C’est ce système qu’on veut maintenant bétonner. Pour l’Union suisse des paysans, la souveraineté alimentaire signifie que le consommateur n’a qu’à manger ce que les paysans produisent. Ici, ce sont certainement les paysans qui sont souverains et non les consommateurs.

L’article constitutionnel cimente la politique agricole actuelle centrée sur les producteurs et il assure aux agriculteurs un point d’appui pour exiger encore plus d’argent de la caisse fédérale. Pour les consommateurs, cela signifie qu’ils payeront leur nourriture encore plus cher, alors que les aliments coûtent déjà 70% de plus en Suisse que dans le reste de l’Europe. La Suisse est plus chère que la Norvège où l’Irlande, qui est une île. Pourtant, que le peuple approuve ou non la modification constitutionnelle, les paysans ne doivent pas ignorer que leur situation va changer de manière dramatique. Certains consommateurs sont évidemment prêts à payer plus, même beaucoup plus, pour des produits de leur région, mais bien d’autres cherchent à l’éviter et vont faire leurs achats à l’étranger. Aujourd’hui déjà, Monsieur et Madame Suisse achètent dans les zones frontalières étrangères des produits pour un montant équivalent au chiffre d’affaires annuel d’un grand détaillant. L’agriculture nous coûte ainsi quelque 20’000 emplois qui pourraient se retrouver en Suisse plutôt qu’à l’étranger; et la tendance est à la hausse. Il serait naïf de croire que l’économie suisse puisse sans dommages protéger totalement son agriculture alors qu’elle dépend de l’ouverture des marchés et se trouve en concurrence avec l’étranger.

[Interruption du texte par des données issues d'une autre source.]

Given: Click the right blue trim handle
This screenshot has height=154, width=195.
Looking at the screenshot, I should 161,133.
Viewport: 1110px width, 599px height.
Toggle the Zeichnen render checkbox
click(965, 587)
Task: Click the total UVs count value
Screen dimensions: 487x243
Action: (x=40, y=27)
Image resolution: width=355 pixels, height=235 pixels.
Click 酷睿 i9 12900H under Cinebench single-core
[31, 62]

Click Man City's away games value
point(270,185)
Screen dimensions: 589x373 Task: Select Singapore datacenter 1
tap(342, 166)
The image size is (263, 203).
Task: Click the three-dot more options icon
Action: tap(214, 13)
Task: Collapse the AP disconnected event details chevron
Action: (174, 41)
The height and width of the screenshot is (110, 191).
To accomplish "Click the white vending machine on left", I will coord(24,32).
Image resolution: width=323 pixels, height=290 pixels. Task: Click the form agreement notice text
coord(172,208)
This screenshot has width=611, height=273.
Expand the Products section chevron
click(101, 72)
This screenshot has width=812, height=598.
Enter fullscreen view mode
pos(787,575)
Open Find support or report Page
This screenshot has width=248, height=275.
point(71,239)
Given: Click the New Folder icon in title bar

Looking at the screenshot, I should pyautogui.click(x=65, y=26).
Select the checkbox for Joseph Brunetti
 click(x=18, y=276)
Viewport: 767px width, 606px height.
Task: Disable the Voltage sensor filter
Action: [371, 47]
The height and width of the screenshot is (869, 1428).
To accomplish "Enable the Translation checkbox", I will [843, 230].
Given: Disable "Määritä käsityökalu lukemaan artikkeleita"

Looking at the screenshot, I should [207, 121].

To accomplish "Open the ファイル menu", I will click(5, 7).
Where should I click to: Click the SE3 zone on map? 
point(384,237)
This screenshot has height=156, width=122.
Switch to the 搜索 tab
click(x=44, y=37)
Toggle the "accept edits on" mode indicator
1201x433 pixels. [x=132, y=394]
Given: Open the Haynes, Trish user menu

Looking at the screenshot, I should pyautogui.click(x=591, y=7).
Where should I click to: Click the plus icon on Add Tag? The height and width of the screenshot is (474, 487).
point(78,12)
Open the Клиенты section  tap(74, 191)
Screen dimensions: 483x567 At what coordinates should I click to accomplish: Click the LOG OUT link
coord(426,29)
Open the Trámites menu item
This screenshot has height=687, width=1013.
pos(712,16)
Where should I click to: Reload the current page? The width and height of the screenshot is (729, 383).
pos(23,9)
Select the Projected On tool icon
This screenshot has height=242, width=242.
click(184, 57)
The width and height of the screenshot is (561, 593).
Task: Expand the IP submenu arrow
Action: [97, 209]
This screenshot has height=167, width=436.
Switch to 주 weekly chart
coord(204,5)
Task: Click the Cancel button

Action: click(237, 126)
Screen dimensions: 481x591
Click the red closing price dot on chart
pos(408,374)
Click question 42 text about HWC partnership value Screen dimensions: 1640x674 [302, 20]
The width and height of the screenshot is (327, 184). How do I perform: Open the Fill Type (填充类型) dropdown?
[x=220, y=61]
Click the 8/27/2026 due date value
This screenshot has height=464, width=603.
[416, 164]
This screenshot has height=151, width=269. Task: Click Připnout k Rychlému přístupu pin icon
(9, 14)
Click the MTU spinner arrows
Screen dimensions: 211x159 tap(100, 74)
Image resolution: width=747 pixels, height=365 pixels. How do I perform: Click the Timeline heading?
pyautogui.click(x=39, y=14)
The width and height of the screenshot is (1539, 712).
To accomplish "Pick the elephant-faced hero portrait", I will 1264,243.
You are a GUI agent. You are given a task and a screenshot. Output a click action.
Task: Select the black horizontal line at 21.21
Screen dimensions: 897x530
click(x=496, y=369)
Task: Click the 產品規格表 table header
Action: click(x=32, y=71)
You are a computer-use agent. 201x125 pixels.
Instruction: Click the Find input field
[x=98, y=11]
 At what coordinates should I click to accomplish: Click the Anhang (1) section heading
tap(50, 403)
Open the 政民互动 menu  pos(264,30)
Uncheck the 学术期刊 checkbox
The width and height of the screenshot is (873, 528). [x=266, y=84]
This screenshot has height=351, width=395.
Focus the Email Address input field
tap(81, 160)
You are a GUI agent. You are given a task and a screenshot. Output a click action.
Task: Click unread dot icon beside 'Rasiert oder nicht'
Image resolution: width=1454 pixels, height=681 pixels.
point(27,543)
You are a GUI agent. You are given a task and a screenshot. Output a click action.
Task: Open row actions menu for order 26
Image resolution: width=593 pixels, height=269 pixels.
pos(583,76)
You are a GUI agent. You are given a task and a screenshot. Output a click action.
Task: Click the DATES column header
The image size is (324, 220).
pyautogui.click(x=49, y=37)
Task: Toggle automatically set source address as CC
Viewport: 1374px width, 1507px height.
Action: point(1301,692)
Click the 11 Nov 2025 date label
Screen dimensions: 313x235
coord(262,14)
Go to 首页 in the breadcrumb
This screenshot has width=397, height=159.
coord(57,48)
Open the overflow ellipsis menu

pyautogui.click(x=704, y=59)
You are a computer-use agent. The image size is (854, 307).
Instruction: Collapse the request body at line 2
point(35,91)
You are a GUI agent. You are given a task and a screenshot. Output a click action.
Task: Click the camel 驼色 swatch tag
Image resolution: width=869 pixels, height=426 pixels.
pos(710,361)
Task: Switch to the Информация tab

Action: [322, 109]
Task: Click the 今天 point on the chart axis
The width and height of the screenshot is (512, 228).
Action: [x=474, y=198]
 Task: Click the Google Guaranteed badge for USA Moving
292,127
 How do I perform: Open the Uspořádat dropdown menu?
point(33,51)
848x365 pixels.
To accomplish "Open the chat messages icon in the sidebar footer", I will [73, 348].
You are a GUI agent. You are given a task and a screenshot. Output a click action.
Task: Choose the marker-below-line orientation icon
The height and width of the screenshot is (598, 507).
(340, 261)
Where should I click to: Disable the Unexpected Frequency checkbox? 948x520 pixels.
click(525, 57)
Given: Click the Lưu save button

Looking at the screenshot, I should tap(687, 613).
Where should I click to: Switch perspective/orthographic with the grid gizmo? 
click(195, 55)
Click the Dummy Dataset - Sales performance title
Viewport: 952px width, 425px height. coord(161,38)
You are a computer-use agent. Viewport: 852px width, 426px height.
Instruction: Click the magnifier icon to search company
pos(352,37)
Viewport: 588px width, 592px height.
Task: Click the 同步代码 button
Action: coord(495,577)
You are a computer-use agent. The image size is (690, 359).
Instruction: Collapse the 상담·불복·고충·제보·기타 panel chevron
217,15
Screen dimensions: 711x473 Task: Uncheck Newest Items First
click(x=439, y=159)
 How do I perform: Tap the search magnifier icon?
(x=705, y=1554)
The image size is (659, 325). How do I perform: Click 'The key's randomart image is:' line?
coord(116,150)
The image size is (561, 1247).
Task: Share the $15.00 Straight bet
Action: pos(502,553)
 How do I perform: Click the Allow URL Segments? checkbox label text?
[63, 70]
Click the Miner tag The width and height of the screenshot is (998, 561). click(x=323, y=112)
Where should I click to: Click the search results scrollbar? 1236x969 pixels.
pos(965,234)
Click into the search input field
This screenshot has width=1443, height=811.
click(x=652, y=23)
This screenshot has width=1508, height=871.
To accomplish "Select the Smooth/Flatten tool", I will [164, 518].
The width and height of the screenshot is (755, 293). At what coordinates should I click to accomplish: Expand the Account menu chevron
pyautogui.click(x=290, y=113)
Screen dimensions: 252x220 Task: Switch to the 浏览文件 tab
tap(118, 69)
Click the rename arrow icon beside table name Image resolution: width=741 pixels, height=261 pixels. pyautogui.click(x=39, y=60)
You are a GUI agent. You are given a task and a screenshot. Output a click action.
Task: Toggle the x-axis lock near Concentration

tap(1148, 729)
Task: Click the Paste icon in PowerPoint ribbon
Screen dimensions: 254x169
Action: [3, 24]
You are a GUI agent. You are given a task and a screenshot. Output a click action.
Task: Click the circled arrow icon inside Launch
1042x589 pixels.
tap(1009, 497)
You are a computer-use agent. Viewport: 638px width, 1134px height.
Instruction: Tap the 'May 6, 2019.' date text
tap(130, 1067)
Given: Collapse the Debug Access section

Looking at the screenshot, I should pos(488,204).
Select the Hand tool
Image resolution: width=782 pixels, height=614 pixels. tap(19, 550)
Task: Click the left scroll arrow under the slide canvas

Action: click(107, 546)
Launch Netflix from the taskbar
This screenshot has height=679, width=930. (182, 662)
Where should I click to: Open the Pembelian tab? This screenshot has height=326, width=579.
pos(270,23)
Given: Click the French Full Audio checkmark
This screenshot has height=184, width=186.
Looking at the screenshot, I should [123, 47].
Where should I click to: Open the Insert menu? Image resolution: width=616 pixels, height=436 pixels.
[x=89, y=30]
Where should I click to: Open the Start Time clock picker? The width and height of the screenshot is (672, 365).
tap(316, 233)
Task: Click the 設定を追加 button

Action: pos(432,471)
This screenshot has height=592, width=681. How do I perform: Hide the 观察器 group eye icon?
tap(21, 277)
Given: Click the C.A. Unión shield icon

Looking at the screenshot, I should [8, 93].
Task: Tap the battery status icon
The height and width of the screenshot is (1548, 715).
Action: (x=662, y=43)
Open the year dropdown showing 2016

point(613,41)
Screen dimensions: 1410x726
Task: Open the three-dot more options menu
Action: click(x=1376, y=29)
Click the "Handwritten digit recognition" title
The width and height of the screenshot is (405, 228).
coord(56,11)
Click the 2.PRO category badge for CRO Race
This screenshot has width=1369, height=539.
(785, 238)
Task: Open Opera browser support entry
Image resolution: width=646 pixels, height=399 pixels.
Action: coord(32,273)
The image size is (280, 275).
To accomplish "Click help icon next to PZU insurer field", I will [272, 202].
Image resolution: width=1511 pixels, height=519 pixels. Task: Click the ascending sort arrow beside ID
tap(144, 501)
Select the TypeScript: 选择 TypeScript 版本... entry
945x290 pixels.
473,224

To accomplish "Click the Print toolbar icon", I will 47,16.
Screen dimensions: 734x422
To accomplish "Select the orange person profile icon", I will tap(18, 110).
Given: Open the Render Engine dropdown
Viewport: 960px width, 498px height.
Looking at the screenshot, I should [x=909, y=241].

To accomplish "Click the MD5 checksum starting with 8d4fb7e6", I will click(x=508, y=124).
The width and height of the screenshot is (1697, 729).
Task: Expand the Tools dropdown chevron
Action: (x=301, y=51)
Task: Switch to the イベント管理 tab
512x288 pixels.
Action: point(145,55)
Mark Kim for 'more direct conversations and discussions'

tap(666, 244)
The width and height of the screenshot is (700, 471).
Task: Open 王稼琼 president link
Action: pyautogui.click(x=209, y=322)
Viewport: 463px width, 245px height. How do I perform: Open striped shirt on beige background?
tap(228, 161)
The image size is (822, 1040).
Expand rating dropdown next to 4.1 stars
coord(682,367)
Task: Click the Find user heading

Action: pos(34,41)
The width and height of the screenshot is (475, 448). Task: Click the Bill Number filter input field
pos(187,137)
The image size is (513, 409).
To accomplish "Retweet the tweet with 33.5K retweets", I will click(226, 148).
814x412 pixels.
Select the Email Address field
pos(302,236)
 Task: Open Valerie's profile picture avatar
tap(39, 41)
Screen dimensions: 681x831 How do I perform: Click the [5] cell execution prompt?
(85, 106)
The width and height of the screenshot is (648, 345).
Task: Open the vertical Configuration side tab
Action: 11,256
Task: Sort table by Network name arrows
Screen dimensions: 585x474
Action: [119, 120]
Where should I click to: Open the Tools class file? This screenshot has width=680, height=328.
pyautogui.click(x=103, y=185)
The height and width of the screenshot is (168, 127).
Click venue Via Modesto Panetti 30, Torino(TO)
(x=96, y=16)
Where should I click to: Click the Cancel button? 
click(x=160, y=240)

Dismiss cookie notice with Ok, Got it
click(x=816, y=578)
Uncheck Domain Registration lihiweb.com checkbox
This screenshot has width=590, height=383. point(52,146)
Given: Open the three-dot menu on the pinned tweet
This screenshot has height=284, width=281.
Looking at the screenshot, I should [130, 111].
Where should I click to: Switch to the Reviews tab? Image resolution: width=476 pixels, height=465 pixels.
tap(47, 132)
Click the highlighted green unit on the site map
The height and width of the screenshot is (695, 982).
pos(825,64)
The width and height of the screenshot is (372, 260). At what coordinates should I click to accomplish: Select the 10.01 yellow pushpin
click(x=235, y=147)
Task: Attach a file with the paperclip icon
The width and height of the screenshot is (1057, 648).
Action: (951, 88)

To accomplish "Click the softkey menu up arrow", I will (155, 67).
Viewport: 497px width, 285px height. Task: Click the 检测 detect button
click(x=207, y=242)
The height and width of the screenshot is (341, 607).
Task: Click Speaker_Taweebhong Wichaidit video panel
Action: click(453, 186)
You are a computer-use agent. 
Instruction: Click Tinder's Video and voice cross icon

C’est pourtant ce dont l’Union suisse des paysans veut les persuader avec son initiative. Elle peint le diable sur la muraille et veut nous faire croire qu’accepter l’initiative protégera les paysans des changements structurels. Une association paysanne sensée chercherait plutôt des moyens efficaces pour aider les agriculteurs et les agricultrices dans ces mutations. 


Le point de vue exprimé dans cet article est celui de son auteur et ne reflète pas forcément celui de swissinfo.ch.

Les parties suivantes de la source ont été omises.